Segment Open
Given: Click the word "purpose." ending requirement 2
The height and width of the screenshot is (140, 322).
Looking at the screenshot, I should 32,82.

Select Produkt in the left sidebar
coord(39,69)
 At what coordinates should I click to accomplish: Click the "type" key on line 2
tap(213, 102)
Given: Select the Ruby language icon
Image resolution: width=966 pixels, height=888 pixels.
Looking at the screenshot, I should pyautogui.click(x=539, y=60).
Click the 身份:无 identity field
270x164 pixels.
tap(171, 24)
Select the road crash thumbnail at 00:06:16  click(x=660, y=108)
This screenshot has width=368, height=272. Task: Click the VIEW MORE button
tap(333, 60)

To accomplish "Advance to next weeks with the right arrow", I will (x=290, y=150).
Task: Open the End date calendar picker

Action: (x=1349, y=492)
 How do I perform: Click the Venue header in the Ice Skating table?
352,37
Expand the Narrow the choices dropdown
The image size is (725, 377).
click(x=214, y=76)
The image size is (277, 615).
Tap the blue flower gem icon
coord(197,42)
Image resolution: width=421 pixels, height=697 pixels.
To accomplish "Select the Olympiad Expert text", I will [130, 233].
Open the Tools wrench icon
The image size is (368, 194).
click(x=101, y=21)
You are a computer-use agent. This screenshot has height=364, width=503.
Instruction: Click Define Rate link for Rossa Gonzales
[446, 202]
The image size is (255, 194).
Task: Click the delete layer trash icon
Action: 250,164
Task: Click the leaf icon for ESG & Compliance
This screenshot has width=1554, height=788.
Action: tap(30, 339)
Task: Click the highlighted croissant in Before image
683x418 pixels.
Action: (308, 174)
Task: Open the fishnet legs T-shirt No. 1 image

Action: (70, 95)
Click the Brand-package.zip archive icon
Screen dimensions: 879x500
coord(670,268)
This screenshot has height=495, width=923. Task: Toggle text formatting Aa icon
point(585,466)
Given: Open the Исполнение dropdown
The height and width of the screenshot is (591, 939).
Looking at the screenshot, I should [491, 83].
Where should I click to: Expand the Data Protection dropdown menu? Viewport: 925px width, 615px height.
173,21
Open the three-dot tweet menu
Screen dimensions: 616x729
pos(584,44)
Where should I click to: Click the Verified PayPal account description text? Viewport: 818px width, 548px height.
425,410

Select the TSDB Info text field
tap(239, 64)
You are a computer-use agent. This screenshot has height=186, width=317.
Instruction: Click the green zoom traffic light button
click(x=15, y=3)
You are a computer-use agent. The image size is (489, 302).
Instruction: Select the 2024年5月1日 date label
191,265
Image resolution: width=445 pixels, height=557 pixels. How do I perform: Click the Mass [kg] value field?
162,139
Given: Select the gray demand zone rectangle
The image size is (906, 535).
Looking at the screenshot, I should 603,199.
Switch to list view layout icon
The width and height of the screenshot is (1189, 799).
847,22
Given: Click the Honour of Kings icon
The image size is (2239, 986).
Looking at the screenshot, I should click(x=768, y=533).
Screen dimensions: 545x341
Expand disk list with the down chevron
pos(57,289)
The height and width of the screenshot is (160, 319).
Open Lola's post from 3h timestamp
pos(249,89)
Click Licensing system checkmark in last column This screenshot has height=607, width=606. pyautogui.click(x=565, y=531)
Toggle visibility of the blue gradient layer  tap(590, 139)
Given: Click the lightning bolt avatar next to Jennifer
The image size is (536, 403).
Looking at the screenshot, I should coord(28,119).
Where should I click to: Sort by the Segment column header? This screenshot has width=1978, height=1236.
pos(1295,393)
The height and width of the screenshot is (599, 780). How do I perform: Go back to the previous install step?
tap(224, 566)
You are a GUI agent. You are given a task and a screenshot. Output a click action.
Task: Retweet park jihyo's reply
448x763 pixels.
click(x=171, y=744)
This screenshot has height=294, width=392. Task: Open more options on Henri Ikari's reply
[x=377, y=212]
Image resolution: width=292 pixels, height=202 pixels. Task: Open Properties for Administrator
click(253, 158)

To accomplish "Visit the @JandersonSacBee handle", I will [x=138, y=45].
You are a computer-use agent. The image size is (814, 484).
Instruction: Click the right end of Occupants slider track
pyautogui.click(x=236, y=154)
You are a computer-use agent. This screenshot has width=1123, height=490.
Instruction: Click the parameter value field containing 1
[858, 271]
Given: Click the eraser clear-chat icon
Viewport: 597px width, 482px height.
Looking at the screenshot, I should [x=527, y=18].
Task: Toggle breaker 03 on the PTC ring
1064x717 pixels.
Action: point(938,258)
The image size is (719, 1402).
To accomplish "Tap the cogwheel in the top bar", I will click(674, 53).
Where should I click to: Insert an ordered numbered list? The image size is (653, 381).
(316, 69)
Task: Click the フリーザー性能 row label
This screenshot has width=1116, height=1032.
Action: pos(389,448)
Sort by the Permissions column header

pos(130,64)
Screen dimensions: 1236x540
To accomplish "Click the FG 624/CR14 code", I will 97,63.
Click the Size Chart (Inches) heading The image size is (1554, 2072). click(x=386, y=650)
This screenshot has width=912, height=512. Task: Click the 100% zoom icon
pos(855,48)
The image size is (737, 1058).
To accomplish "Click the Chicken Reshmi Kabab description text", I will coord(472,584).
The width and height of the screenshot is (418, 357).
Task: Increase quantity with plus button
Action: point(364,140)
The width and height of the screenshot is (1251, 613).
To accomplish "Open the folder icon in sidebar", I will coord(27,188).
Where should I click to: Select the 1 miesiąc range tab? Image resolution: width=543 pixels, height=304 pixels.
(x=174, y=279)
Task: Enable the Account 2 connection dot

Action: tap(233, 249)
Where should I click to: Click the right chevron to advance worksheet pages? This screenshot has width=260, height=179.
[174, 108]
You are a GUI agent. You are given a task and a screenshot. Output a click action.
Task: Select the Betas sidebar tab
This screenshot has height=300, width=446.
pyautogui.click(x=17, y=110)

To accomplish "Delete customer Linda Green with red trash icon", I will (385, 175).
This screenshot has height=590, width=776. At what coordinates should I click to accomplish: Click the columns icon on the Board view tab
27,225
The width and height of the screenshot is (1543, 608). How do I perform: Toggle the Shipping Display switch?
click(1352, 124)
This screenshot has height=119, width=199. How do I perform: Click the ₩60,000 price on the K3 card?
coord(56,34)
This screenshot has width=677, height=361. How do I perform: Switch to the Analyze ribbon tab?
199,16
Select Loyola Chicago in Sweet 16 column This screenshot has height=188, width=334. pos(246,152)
Segment Closed
▶ [EXERCISE GOAL] Find every line in the records that contains the word "agent"; copy those lines.

▶ [EXERCISE RESULT]
You are a computer-use agent. This screenshot has height=364, width=503.
You are a computer-use agent. This screenshot has height=186, width=317.
You are a computer-use agent. The image size is (489, 302).
You are a GUI agent. You are given a task and a screenshot. Output a click action.
You are a computer-use agent. The image size is (814, 484).
You are a computer-use agent. This screenshot has width=1123, height=490.
You are a GUI agent. You are given a task and a screenshot. Output a click action.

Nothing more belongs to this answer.